▶ _ABOUT THIS EXERCISE_: Once you have found the line with "[フォローはこちらLINE] (127, 2520)" in the records below, retype it and every line after it to the end exactly, with no pictures and nothing more.

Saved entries
--- START ---
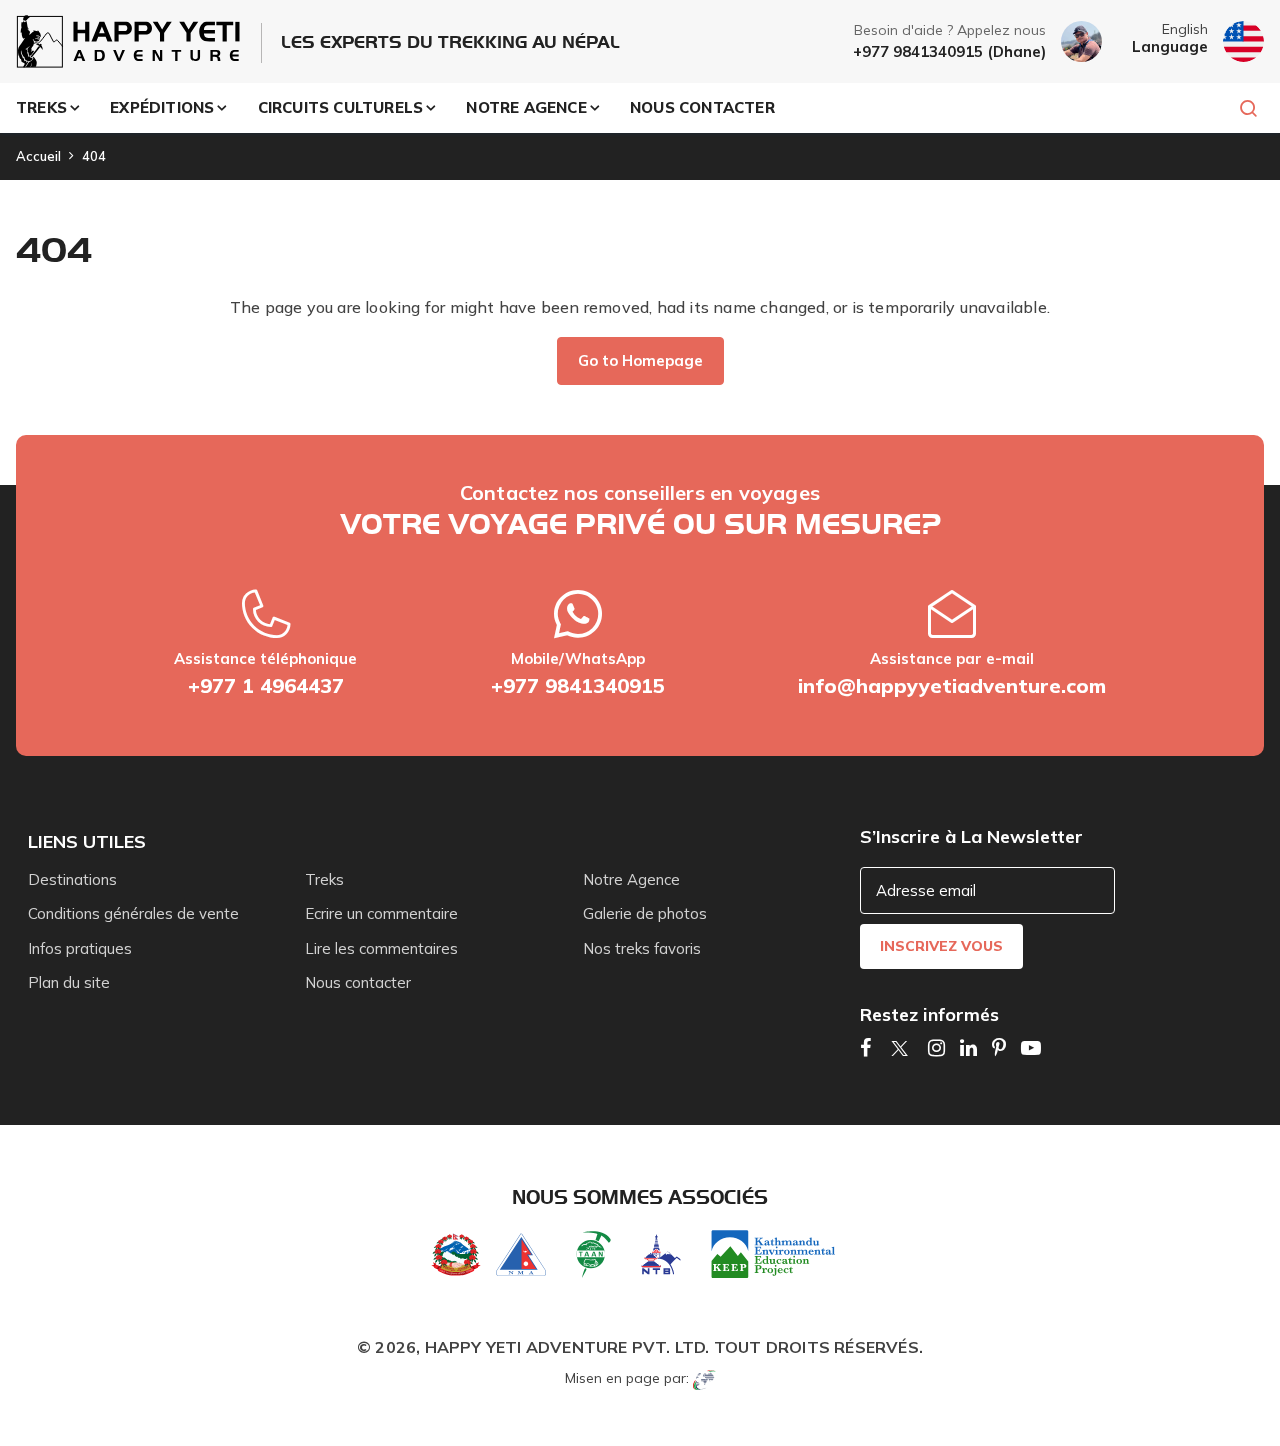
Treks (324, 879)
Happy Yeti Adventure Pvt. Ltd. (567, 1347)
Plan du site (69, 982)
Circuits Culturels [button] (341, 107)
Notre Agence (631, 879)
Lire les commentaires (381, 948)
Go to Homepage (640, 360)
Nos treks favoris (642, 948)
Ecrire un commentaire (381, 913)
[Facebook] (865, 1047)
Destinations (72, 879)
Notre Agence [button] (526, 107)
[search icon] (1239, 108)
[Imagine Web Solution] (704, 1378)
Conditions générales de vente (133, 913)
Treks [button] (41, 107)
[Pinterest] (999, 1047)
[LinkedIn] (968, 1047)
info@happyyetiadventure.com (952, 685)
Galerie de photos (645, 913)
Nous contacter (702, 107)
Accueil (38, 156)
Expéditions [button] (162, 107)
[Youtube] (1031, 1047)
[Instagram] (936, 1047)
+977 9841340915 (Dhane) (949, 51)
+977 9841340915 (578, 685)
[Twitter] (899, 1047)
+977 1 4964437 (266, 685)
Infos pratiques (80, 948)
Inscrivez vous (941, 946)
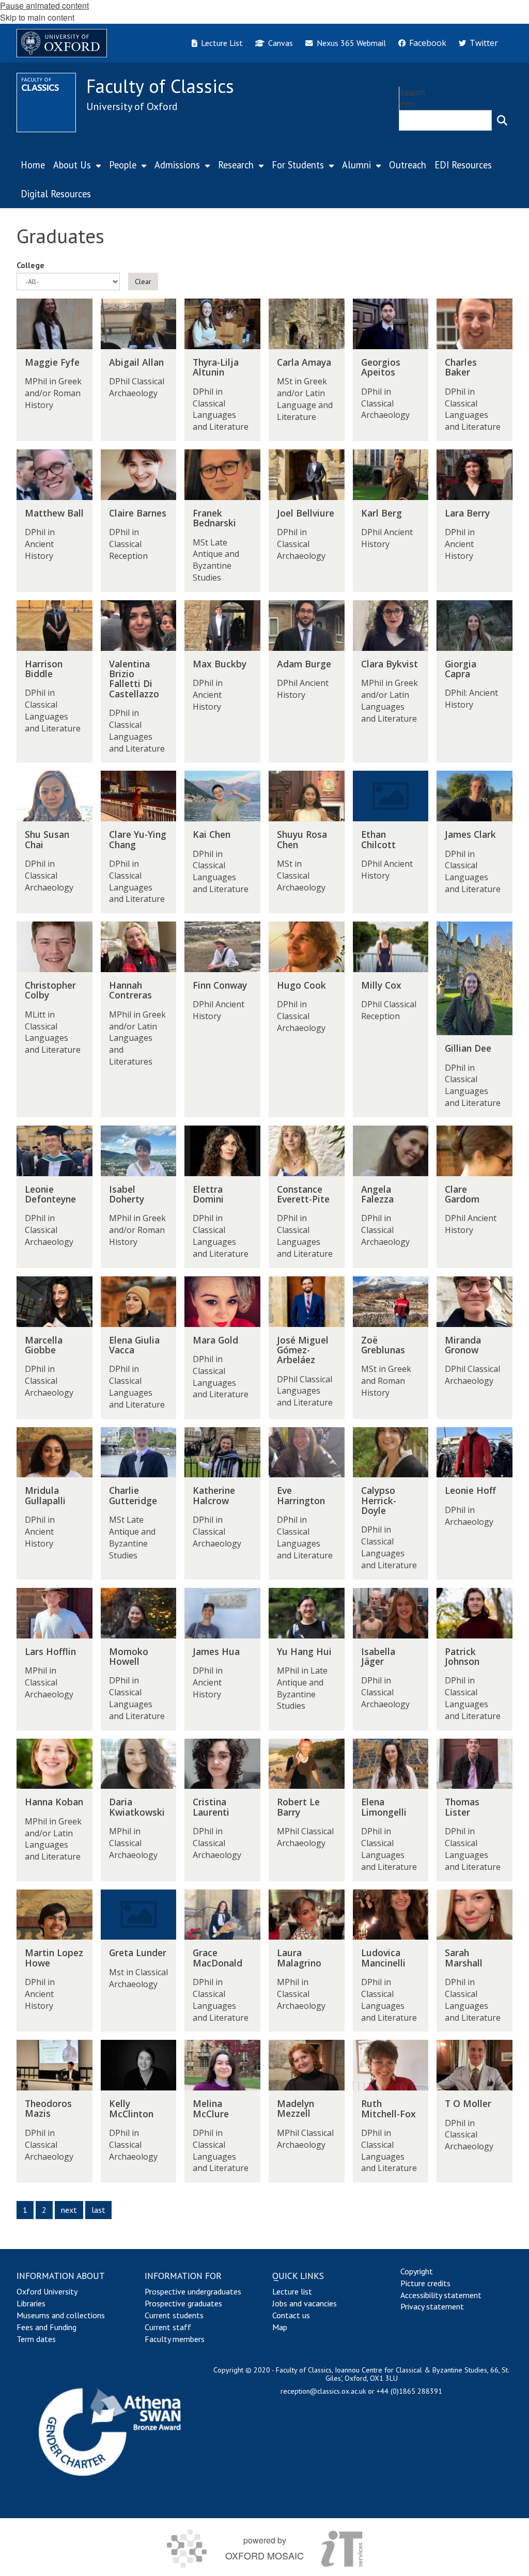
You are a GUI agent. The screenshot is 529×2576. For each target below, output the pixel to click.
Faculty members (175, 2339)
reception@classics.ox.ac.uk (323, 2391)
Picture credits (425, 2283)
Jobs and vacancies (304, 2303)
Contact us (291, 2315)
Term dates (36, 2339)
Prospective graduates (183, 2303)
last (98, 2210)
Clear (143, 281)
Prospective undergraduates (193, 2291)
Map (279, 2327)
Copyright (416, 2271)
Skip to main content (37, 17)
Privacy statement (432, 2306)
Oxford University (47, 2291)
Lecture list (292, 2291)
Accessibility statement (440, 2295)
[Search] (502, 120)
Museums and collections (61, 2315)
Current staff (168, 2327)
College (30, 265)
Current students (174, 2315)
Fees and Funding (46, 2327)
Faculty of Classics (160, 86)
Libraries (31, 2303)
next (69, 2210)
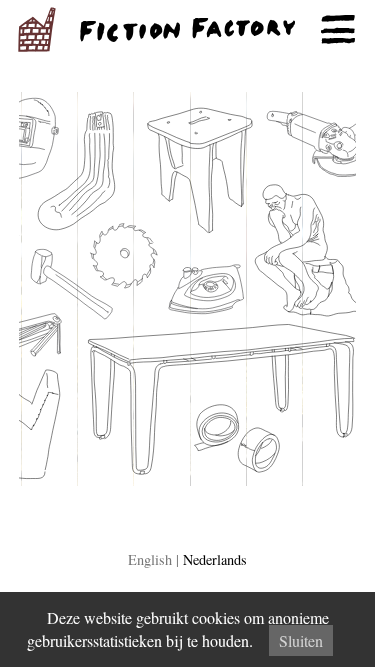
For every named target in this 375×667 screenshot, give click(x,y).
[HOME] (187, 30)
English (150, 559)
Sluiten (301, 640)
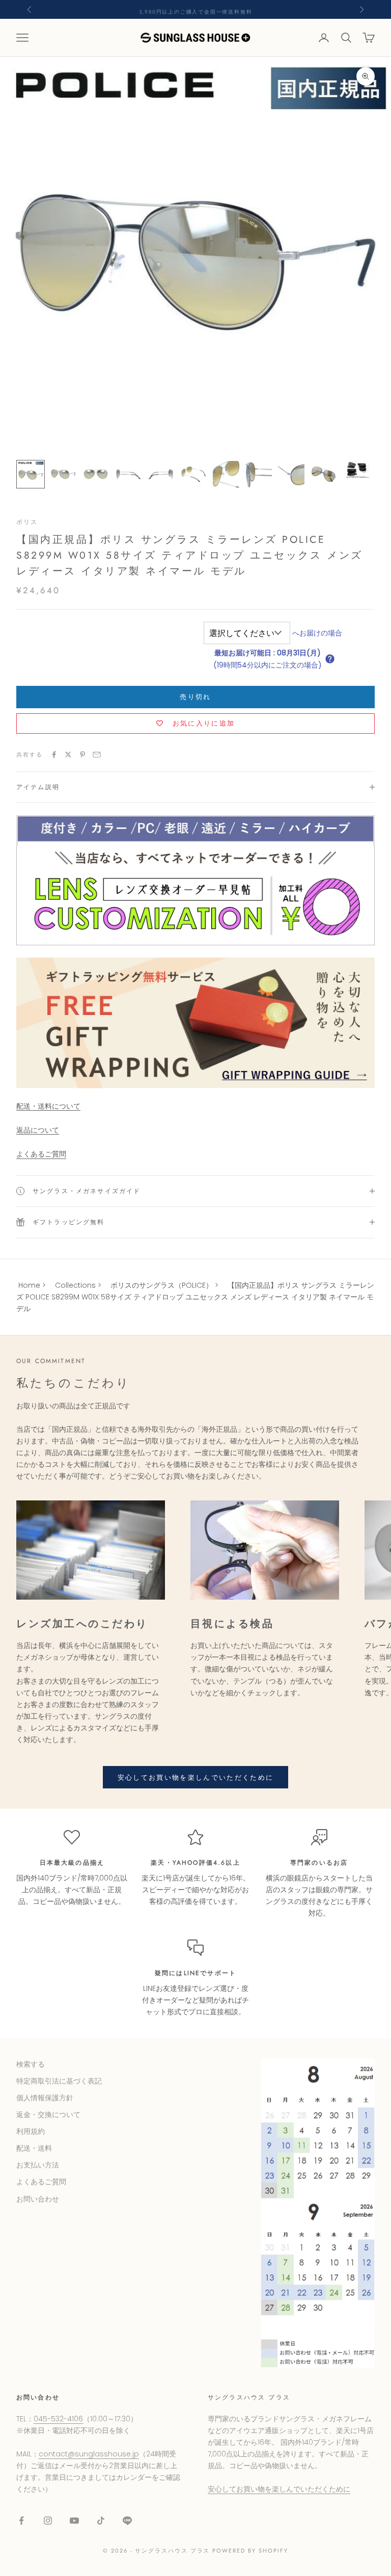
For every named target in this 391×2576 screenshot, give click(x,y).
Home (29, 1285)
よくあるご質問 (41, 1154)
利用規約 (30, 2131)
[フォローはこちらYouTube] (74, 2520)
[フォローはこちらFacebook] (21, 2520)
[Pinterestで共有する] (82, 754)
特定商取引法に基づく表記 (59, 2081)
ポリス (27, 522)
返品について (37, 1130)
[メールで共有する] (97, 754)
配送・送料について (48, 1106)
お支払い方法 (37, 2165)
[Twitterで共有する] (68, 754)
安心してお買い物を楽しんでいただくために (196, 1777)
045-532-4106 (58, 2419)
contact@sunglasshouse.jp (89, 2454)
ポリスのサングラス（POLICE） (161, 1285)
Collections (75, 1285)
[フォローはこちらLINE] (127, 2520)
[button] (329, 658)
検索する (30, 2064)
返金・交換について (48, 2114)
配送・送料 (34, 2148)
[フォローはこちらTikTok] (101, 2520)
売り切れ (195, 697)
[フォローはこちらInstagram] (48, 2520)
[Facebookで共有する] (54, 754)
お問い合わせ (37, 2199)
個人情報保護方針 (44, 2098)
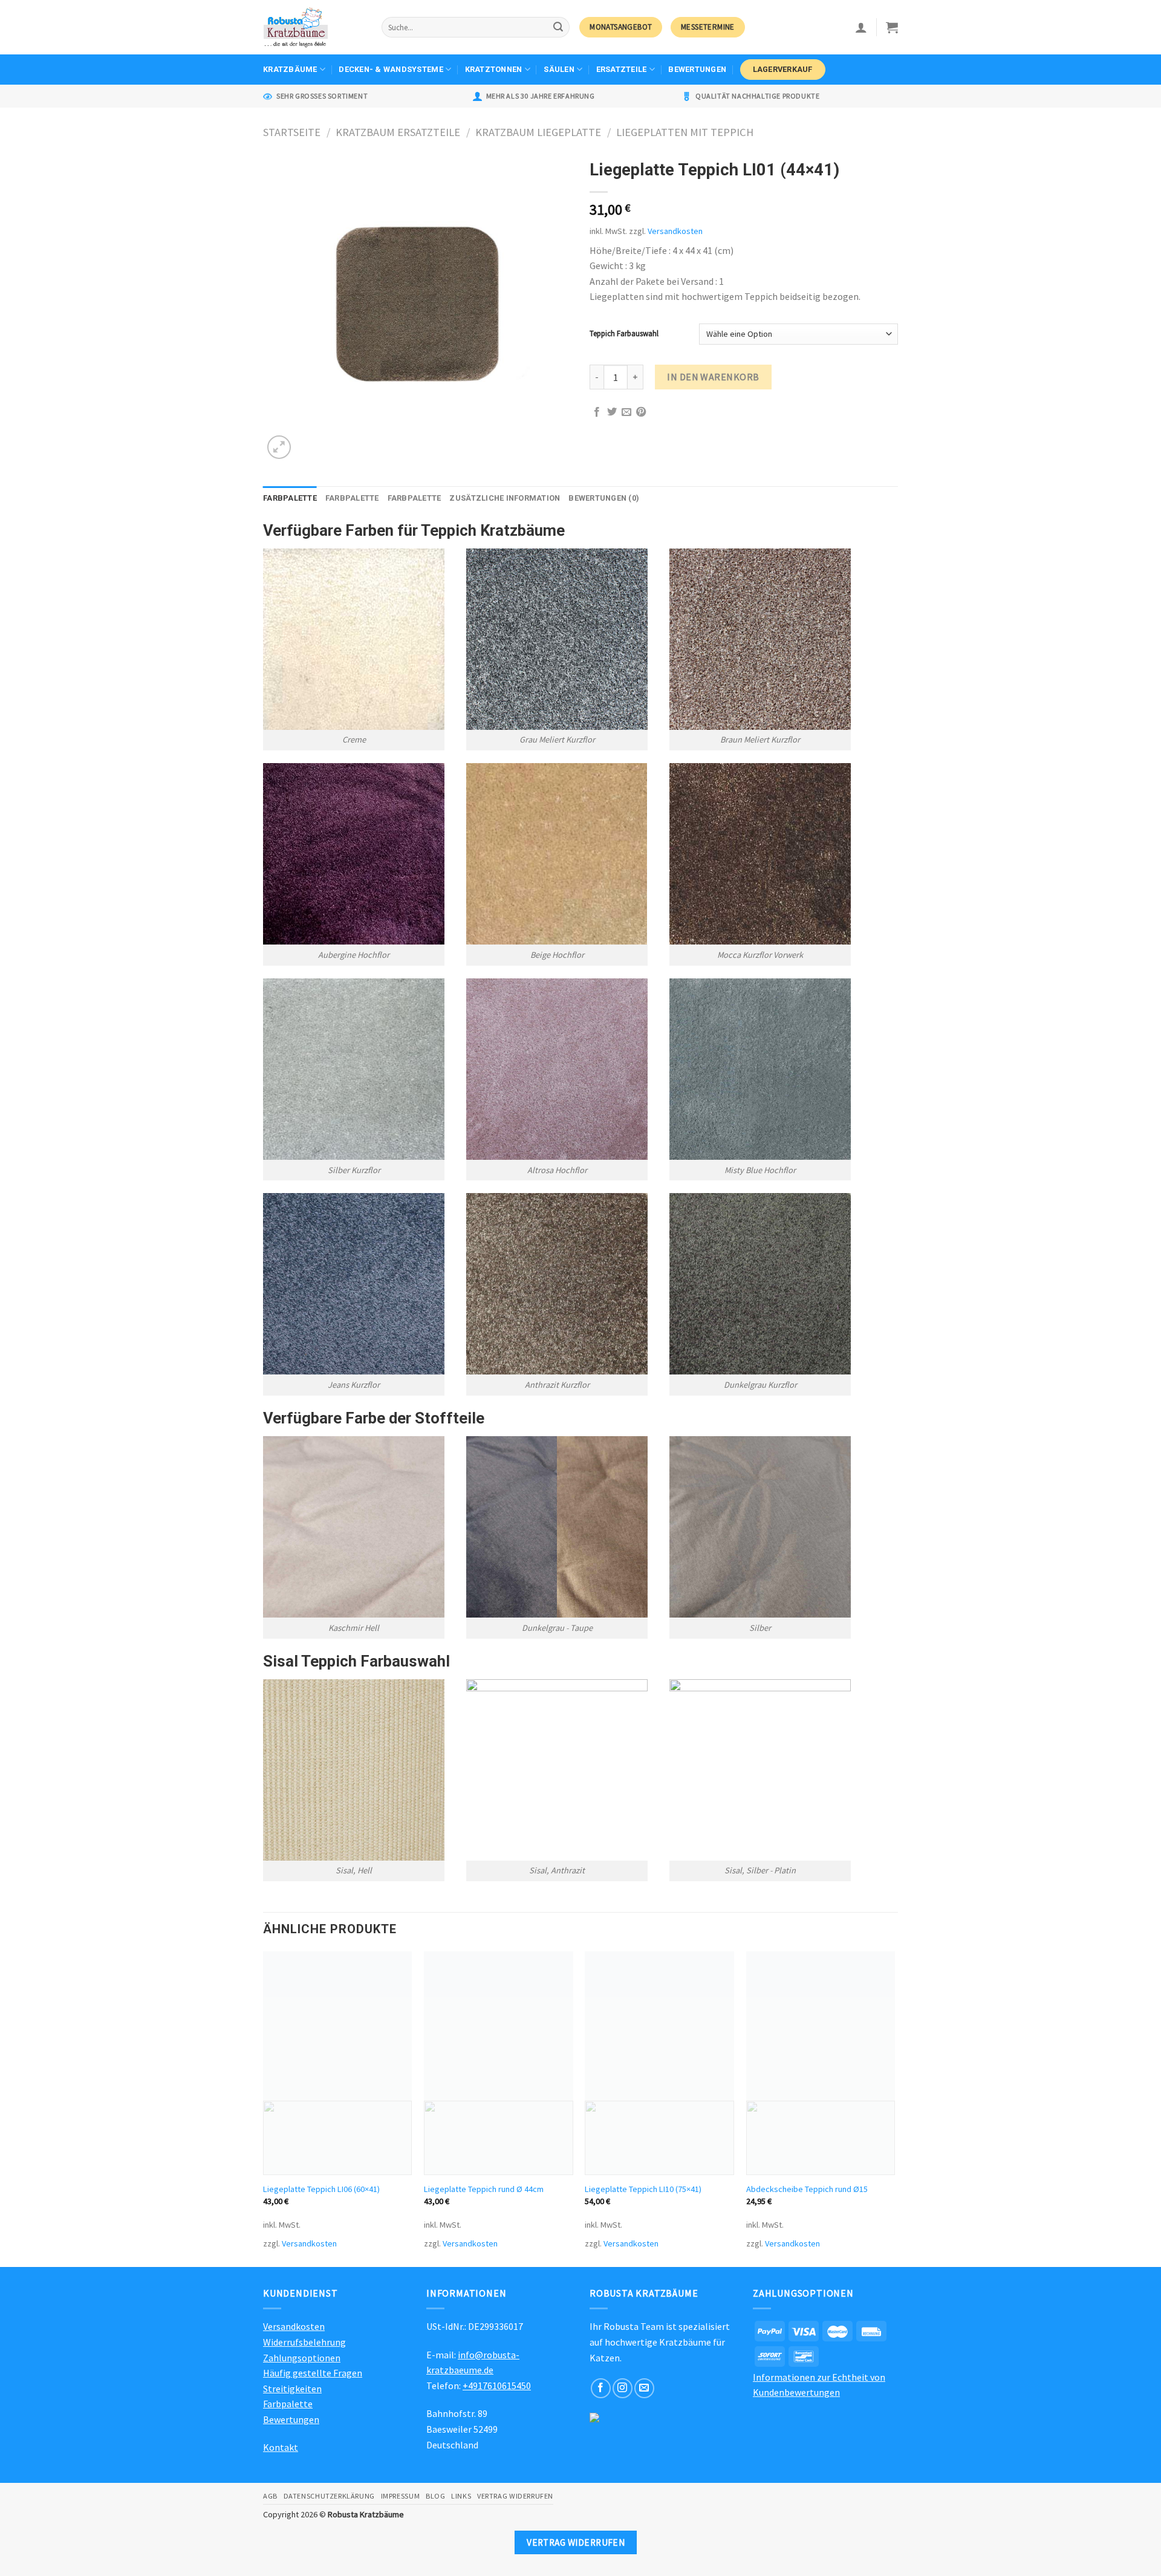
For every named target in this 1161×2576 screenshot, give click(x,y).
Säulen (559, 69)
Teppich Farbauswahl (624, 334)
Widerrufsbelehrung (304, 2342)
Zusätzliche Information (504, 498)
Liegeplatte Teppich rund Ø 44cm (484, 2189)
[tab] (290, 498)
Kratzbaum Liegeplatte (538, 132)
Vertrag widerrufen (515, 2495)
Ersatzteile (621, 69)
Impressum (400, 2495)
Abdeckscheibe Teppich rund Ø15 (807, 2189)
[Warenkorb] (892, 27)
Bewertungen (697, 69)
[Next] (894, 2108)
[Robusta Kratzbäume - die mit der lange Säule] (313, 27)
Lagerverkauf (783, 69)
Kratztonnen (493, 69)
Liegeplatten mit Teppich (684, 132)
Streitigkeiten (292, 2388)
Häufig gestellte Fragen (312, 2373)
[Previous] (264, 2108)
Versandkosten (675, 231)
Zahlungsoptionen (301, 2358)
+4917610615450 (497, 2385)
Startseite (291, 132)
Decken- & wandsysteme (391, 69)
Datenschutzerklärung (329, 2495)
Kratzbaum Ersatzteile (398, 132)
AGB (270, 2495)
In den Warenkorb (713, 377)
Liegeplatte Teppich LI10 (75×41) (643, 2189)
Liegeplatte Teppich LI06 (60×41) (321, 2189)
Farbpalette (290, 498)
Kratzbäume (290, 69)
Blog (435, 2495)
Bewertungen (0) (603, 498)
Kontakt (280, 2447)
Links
--- END ---
▶ _SOLUTION TO THIS PROBLEM_:
[フォローはこちらLINE] (127, 2520)
[button] (329, 658)
検索する (30, 2064)
返金・交換について (48, 2114)
配送・送料 (34, 2148)
[フォローはこちらTikTok] (101, 2520)
売り切れ (195, 697)
[フォローはこちらInstagram] (48, 2520)
[Facebookで共有する] (54, 754)
お問い合わせ (37, 2199)
個人情報保護方針 (44, 2098)
For every named target in this 1161×2576 screenshot, give click(x,y).
Säulen (559, 69)
Teppich Farbauswahl (624, 334)
Widerrufsbelehrung (304, 2342)
Zusätzliche Information (504, 498)
Liegeplatte Teppich rund Ø 44cm (484, 2189)
[tab] (290, 498)
Kratzbaum Liegeplatte (538, 132)
Vertrag widerrufen (515, 2495)
Ersatzteile (621, 69)
Impressum (400, 2495)
Abdeckscheibe Teppich rund Ø15 (807, 2189)
[Warenkorb] (892, 27)
Bewertungen (697, 69)
[Next] (894, 2108)
[Robusta Kratzbäume - die mit der lange Säule] (313, 27)
Lagerverkauf (783, 69)
Kratztonnen (493, 69)
Liegeplatten mit Teppich (684, 132)
Streitigkeiten (292, 2388)
Häufig gestellte Fragen (312, 2373)
[Previous] (264, 2108)
Versandkosten (675, 231)
Zahlungsoptionen (301, 2358)
+4917610615450 (497, 2385)
Startseite (291, 132)
Decken- & wandsysteme (391, 69)
Datenschutzerklärung (329, 2495)
Kratzbaum Ersatzteile (398, 132)
AGB (270, 2495)
In den Warenkorb (713, 377)
Liegeplatte Teppich LI10 (75×41) (643, 2189)
Liegeplatte Teppich LI06 (60×41) (321, 2189)
Farbpalette (290, 498)
Kratzbäume (290, 69)
Blog (435, 2495)
Bewertungen (0) (603, 498)
Kontakt (280, 2447)
Links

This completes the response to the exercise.